Member of Chinese Zhou royal house

Bo Yikao was the eldest son of King Wen of Zhou and brother of King Wu, the founder of the Zhou dynasty of ancient China.

==Name==
As a member of the Zhou royal house, his family name was Ji (姬). 伯 (Bó) refers to his status as the oldest son of his father; 邑 (Yì) may have been his personal name's element or a posthumous name used for ritual purposes; 考 (Kǎo) either means "long-lived" or is a posthumous epithet used to refer to a deceased father.

==Life==
Extremely little is known about Bo Yikao's life according to the Chinese classics. He is cited as an example of virtue in Chunqiu Fanlu, having recused himself to provoke action when the people's hearts were divised, thus following the way of the sages. However, it is not elaborated upon.

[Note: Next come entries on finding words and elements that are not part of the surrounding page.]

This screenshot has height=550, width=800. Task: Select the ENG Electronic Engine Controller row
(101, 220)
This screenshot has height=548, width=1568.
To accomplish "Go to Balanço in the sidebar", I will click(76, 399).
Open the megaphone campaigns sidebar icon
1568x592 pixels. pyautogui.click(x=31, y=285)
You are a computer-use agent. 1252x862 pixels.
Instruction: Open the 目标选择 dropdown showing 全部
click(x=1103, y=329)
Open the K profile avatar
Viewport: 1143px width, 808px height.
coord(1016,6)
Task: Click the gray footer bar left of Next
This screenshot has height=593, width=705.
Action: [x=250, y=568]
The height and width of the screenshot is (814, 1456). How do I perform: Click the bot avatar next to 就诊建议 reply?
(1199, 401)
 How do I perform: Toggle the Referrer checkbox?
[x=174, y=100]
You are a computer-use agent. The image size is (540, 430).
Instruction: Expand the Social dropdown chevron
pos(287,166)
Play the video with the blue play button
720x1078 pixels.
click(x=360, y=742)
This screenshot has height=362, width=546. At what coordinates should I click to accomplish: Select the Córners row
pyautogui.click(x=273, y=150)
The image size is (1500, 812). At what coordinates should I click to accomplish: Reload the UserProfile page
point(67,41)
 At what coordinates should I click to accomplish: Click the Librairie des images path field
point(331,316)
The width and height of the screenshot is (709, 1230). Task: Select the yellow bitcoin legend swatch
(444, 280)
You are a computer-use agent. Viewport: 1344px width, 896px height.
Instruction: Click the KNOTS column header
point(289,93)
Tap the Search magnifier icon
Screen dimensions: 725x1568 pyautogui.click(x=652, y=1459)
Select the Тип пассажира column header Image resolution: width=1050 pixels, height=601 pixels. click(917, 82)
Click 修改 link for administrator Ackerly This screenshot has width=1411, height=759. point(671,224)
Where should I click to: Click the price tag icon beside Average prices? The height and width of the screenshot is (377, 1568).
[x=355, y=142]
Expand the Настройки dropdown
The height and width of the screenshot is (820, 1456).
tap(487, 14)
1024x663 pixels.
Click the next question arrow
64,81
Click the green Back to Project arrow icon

==Succession and possible death==
Despite being the eldest of the sons of King Wen, Bo Yikao did not inherit the throne of Predynastic Zhou. The Rites of Zhou give a possible reason for this: Rather than giving the throne to the oldest sibling, the Zhou preferred to give it to the youngest. This is reflected in King Ji's succession: He had two older brothers, but still inherited the throne. Huainanzi says similar, assuming that King Wu's inheritance simply represented an aberration or even an older tradition among the Zhou of passing over the eldest son. In traditional accounts not entirely dismissed by modern scholarship, Bo Yikao's granduncle Taibo of Wu had likewise been passed over in favor of a younger son.

Later sources embellish the above accounts. Sima Qian believed that Bo Yikao lacked sagely virtue (賢) and predeceased his father and Ji Fa, thus the lack of succession. The 9th-century text Records of Emperors and Kings (帝王世紀) expands on this, stating that Di Xin had killed him with lingchi, despite it being a relatively new but controversial concept at the time. Despite the lack of evidence and anachronism, this text was nevertheless quoted in later works and became a common folk tale, notably being worked into the historical fiction Fengshen Yanyi.

== In fiction ==
In the Fengshen Yanyi, Bo Yikao is the oldest and most outstanding son of Ji Chang, the "Duke of the West" of the Shang dynasty. He is well versed in music and the arts, handsome, and filial. The book recounts the story of Chang's imprisonment at Youli and (ahistorically) credits Yikao with bringing the bribes to free him. At his audience, Di Xin's concubine Daji finds Yikao attractive and has the king employ him to teach her how to play the zither. During a lesson, Daji attempts to seduce the boy but he rejects and ridicules her. Daji's infatuation turns to hatred: she complains to the king that Yikao molested her and insulted the king's music. Di Xin is furious and he orders Yikao to be executed, minced into pieces, and made into meat cakes. The king then sends the cakes to Ji Chang. Ji Chang's mastery of divination means he has already foreseen his son's fate but, in order not to arouse the king's suspicion, he hides his sorrow and gleefully consumes the cakes. Thinking his divination incompetent, the king then allows the duke to leave. On the way home, the grieving Ji Chang vomits out the meat, which transforms into three white rabbits that are later brought under the care of the moon goddess Chang'e.

The horrible death of Bo Yikao had solidified the will of the Zhou people to rebel and overthrow the tyrannical Di Xin. Four years after the death of Ji Chang, Bo Yikao's younger brother Ji Fa rises up and defeats Di Xin at the Battle of Muye, establishing the Zhou dynasty. Bo Yikao's soul is assigned by Jiang Ziya as the Ziwei Emperor, who rules over the North Pole.